>> begin Record list

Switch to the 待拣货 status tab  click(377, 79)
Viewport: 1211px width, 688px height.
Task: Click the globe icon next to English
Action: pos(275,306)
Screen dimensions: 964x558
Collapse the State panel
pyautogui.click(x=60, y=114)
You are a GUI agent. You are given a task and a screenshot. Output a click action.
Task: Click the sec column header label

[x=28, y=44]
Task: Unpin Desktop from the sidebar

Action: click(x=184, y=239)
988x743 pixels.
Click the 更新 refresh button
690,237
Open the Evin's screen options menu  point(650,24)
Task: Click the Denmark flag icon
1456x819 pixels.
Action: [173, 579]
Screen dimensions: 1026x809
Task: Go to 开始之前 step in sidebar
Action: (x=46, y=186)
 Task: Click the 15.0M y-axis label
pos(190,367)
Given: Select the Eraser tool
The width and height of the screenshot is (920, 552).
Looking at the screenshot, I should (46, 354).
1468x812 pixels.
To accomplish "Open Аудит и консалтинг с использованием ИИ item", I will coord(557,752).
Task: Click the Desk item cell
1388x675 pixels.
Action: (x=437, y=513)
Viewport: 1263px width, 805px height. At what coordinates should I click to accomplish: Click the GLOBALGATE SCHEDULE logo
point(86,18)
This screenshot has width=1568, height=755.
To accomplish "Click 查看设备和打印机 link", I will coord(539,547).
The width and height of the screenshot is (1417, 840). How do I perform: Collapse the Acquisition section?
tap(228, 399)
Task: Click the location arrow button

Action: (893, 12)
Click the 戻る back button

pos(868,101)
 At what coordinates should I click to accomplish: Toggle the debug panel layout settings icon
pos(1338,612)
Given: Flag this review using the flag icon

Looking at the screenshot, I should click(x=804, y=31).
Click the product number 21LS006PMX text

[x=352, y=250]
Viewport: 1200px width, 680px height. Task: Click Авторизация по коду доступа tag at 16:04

>> end Record list

• _Aim_: Retype every line of the listing above with no changes.

• _Solution_:
Switch to the 待拣货 status tab  click(377, 79)
Viewport: 1211px width, 688px height.
Task: Click the globe icon next to English
Action: pos(275,306)
Screen dimensions: 964x558
Collapse the State panel
pyautogui.click(x=60, y=114)
You are a GUI agent. You are given a task and a screenshot. Output a click action.
Task: Click the sec column header label

[x=28, y=44]
Task: Unpin Desktop from the sidebar

Action: click(x=184, y=239)
988x743 pixels.
Click the 更新 refresh button
690,237
Open the Evin's screen options menu  point(650,24)
Task: Click the Denmark flag icon
1456x819 pixels.
Action: [173, 579]
Screen dimensions: 1026x809
Task: Go to 开始之前 step in sidebar
Action: (x=46, y=186)
 Task: Click the 15.0M y-axis label
pos(190,367)
Given: Select the Eraser tool
The width and height of the screenshot is (920, 552).
Looking at the screenshot, I should (46, 354).
1468x812 pixels.
To accomplish "Open Аудит и консалтинг с использованием ИИ item", I will coord(557,752).
Task: Click the Desk item cell
1388x675 pixels.
Action: (x=437, y=513)
Viewport: 1263px width, 805px height. At what coordinates should I click to accomplish: Click the GLOBALGATE SCHEDULE logo
point(86,18)
This screenshot has width=1568, height=755.
To accomplish "Click 查看设备和打印机 link", I will coord(539,547).
The width and height of the screenshot is (1417, 840). How do I perform: Collapse the Acquisition section?
tap(228, 399)
Task: Click the location arrow button

Action: (893, 12)
Click the 戻る back button

pos(868,101)
 At what coordinates should I click to accomplish: Toggle the debug panel layout settings icon
pos(1338,612)
Given: Flag this review using the flag icon

Looking at the screenshot, I should click(x=804, y=31).
Click the product number 21LS006PMX text

[x=352, y=250]
Viewport: 1200px width, 680px height. Task: Click Авторизация по коду доступа tag at 16:04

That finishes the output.